Fit models for degrees 1 to 4.

dgr = 1:4
mods = list()
for (i in seq_along(dgr)) { # fit models for polynomial orders 1 to 4
  mods[[i]] = vglm(mstatus ~ poly(age,dgr[i]), multinomial)
}
#lapply(mods, summary)

Predict for ages 16 to 88 and create data frames for plotting

preds = list()
for(i in seq_along(mods)){ # predict and create dfs for plotting
  df = cbind(newdata,predictvglm(mods[[i]], newdata = newdata, type = "response"))
  df$degree = rep(paste0("poly(age,",i, ")"), nrow(newdata))
  preds[[i]] = melt(df, id.vars = c("age","degree"), variable.name = "mstatus", 
                    value.name = "probabilities") 
}
df_all = do.call(rbind,preds) # concatenate dfs
ggplot(df_all, aes(x = age, y = probabilities, group = mstatus, colour = mstatus)) +
  geom_line() + facet_wrap(.~degree, nrow = 2)+
  scale_color_brewer(palette="Dark2") 

fn_aic = function(mod,d) -2*logLik(mod)+2*3*(d+1)
AICs = rep(NA,4)
for(i in seq_along(mods)) AICs[i] = fn_aic(mods[[i]],i)
names(AICs) = paste0("AIC degree ", 1:4)
AICs
## AIC degree 1 AIC degree 2 AIC degree 3 AIC degree 4 
##     6834.790     6583.123     6555.048     6552.665

AIC estimates the relative amount of information lost by a givem model relative to the true process that generated the data. The aim is to choose the model that minimize this information lost, that is the model with the lowest AIC value. It deals with both the risk of over and underfitting by penalizing the model complexity.
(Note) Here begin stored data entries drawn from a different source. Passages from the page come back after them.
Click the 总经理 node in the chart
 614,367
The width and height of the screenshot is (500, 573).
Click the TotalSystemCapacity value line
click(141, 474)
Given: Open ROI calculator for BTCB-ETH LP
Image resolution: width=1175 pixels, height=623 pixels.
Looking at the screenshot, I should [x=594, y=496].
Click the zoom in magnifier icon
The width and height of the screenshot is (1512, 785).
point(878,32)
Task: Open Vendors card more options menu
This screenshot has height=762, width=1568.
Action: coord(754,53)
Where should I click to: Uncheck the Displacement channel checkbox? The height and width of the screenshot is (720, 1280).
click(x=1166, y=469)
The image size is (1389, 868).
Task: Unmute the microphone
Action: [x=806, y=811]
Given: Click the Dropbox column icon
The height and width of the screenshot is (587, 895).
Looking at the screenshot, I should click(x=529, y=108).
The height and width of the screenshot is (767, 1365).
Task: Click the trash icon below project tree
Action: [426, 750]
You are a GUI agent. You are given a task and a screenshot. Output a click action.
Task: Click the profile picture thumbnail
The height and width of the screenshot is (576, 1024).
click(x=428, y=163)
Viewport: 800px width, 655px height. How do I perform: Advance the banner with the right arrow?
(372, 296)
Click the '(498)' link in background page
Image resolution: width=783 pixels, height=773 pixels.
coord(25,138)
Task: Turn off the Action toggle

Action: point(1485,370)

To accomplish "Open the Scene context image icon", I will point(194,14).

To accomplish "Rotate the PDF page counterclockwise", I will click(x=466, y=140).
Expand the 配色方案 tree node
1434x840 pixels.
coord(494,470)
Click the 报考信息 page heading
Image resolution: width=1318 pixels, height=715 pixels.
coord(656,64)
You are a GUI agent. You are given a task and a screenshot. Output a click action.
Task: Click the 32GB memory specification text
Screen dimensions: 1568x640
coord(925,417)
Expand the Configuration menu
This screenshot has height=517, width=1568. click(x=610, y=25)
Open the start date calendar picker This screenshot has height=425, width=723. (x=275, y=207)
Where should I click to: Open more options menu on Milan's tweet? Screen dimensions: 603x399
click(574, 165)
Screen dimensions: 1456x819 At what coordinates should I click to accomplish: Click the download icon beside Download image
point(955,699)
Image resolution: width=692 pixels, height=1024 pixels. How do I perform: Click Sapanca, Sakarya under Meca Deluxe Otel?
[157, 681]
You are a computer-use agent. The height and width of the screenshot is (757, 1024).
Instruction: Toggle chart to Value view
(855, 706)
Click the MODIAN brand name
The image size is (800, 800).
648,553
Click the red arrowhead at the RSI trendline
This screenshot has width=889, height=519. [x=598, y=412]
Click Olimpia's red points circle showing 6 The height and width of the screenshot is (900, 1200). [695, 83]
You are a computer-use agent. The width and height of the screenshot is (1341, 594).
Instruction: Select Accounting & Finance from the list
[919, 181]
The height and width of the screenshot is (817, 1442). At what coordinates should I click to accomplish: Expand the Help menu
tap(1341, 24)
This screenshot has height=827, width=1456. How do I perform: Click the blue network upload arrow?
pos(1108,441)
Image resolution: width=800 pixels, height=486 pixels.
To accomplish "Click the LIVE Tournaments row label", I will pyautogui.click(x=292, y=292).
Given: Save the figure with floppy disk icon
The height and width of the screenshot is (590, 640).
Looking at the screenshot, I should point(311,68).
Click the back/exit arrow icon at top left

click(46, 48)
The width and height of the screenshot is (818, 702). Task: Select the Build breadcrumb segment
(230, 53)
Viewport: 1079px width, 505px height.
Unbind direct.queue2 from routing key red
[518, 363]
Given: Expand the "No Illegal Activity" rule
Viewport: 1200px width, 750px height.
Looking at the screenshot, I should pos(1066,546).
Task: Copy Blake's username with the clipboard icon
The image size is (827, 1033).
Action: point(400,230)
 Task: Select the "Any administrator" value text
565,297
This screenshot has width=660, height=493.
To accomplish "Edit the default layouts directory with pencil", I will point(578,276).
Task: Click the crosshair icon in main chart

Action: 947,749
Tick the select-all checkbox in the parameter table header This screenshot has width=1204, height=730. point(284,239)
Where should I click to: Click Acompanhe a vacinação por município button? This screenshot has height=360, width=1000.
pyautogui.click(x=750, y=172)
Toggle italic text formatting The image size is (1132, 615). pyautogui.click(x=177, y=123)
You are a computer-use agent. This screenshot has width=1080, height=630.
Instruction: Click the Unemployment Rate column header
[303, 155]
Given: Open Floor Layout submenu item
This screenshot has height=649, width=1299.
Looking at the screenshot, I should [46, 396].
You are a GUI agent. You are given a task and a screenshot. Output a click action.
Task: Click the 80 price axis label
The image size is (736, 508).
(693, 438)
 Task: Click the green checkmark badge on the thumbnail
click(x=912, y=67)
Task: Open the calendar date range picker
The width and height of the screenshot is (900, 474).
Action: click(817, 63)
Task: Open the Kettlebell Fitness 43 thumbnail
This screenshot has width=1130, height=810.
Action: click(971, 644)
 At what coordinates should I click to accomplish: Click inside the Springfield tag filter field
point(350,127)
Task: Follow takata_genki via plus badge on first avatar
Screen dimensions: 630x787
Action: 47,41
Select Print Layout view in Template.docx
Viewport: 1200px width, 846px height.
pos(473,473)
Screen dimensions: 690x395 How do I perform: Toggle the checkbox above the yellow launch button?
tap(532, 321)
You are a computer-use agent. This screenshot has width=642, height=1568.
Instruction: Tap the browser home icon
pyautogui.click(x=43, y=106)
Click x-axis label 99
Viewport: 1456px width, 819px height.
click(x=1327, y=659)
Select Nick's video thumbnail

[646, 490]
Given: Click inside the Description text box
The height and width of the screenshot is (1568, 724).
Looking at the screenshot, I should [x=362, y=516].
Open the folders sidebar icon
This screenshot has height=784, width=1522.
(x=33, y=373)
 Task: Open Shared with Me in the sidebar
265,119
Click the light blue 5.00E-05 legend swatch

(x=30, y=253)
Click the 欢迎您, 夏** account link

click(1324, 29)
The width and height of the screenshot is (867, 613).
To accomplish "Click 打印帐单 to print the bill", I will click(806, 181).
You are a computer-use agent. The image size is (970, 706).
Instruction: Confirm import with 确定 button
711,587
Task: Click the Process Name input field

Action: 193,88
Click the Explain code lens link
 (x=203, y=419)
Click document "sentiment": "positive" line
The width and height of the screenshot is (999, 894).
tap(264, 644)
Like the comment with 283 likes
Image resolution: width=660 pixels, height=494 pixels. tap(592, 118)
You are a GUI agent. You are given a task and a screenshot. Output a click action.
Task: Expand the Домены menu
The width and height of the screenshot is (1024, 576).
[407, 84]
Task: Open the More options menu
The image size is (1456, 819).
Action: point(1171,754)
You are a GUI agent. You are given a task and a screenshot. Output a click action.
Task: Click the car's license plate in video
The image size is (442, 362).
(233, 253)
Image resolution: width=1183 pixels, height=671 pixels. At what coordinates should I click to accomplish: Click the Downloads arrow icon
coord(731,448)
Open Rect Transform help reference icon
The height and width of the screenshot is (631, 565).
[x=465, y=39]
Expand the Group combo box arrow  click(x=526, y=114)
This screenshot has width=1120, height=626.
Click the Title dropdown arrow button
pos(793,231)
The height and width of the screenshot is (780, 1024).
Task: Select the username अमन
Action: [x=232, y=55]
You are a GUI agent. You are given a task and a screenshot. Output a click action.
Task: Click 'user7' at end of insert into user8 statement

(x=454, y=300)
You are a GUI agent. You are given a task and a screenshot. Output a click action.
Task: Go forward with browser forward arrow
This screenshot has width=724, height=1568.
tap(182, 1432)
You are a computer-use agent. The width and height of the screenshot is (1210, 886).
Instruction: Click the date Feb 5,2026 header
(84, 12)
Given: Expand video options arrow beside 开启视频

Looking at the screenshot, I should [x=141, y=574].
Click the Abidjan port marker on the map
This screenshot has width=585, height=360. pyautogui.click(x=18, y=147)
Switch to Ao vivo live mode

In the plot we observe that second order polynomial fit improves on the probabilities of young Married and Single categories. However, the probability of Single increases from age 75, which is not reasonable. A polynomial of order 3 improves the model fit by removing this effect on aged single people. The best (minimum) AIC value belongs to the polynomial of order 4, but it seems that overfits the data as for ages \(>80\) the probability of Married is increased and Widowed is decreased.

To summarise, polynomial of order 3 improves on the pathologies of first (linear) and second order polynomial models and its AIC value is very close to the order 4 polynomial (best AIC) which overfits the data.